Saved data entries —
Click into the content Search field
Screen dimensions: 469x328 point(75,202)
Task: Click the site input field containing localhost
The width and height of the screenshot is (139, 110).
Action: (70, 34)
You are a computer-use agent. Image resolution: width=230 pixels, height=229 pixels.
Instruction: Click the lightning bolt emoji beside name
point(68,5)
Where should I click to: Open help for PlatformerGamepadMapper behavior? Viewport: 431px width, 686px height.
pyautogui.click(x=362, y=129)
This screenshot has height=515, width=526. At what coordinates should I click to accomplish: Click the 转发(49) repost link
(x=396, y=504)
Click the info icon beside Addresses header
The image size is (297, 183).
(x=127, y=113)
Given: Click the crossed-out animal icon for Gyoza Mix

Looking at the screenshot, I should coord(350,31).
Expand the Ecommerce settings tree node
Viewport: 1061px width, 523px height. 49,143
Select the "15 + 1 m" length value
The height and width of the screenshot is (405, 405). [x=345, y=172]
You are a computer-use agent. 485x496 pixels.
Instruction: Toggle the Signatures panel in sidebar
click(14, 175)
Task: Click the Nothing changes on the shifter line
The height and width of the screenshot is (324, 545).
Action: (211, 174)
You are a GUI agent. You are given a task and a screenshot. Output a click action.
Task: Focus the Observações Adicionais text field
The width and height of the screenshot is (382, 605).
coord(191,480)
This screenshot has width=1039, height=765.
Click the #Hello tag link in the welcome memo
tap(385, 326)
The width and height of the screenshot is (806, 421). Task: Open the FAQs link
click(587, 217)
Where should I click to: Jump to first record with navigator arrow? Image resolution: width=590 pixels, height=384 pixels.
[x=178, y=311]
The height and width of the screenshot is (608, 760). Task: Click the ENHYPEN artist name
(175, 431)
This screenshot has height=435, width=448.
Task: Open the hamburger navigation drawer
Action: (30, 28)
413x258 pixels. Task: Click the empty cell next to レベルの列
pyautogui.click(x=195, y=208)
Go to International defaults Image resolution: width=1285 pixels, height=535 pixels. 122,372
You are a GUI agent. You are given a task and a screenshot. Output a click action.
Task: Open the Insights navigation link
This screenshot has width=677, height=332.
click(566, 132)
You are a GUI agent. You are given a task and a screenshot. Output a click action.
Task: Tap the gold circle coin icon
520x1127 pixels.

REQUIRED ACTION — Copy out the full set of records precisely, leaving nothing out.

TASK ANSWER —
Click into the content Search field
Screen dimensions: 469x328 point(75,202)
Task: Click the site input field containing localhost
The width and height of the screenshot is (139, 110).
Action: (70, 34)
You are a computer-use agent. Image resolution: width=230 pixels, height=229 pixels.
Instruction: Click the lightning bolt emoji beside name
point(68,5)
Where should I click to: Open help for PlatformerGamepadMapper behavior? Viewport: 431px width, 686px height.
pyautogui.click(x=362, y=129)
This screenshot has height=515, width=526. At what coordinates should I click to accomplish: Click the 转发(49) repost link
(x=396, y=504)
Click the info icon beside Addresses header
The image size is (297, 183).
(x=127, y=113)
Given: Click the crossed-out animal icon for Gyoza Mix

Looking at the screenshot, I should coord(350,31).
Expand the Ecommerce settings tree node
Viewport: 1061px width, 523px height. 49,143
Select the "15 + 1 m" length value
The height and width of the screenshot is (405, 405). [x=345, y=172]
You are a computer-use agent. 485x496 pixels.
Instruction: Toggle the Signatures panel in sidebar
click(14, 175)
Task: Click the Nothing changes on the shifter line
The height and width of the screenshot is (324, 545).
Action: (211, 174)
You are a GUI agent. You are given a task and a screenshot. Output a click action.
Task: Focus the Observações Adicionais text field
The width and height of the screenshot is (382, 605).
coord(191,480)
This screenshot has width=1039, height=765.
Click the #Hello tag link in the welcome memo
tap(385, 326)
The width and height of the screenshot is (806, 421). Task: Open the FAQs link
click(587, 217)
Where should I click to: Jump to first record with navigator arrow? Image resolution: width=590 pixels, height=384 pixels.
[x=178, y=311]
The height and width of the screenshot is (608, 760). Task: Click the ENHYPEN artist name
(175, 431)
This screenshot has height=435, width=448.
Task: Open the hamburger navigation drawer
Action: (30, 28)
413x258 pixels. Task: Click the empty cell next to レベルの列
pyautogui.click(x=195, y=208)
Go to International defaults Image resolution: width=1285 pixels, height=535 pixels. 122,372
You are a GUI agent. You are given a task and a screenshot. Output a click action.
Task: Open the Insights navigation link
This screenshot has width=677, height=332.
click(566, 132)
You are a GUI agent. You are given a task and a screenshot. Output a click action.
Task: Tap the gold circle coin icon
520x1127 pixels.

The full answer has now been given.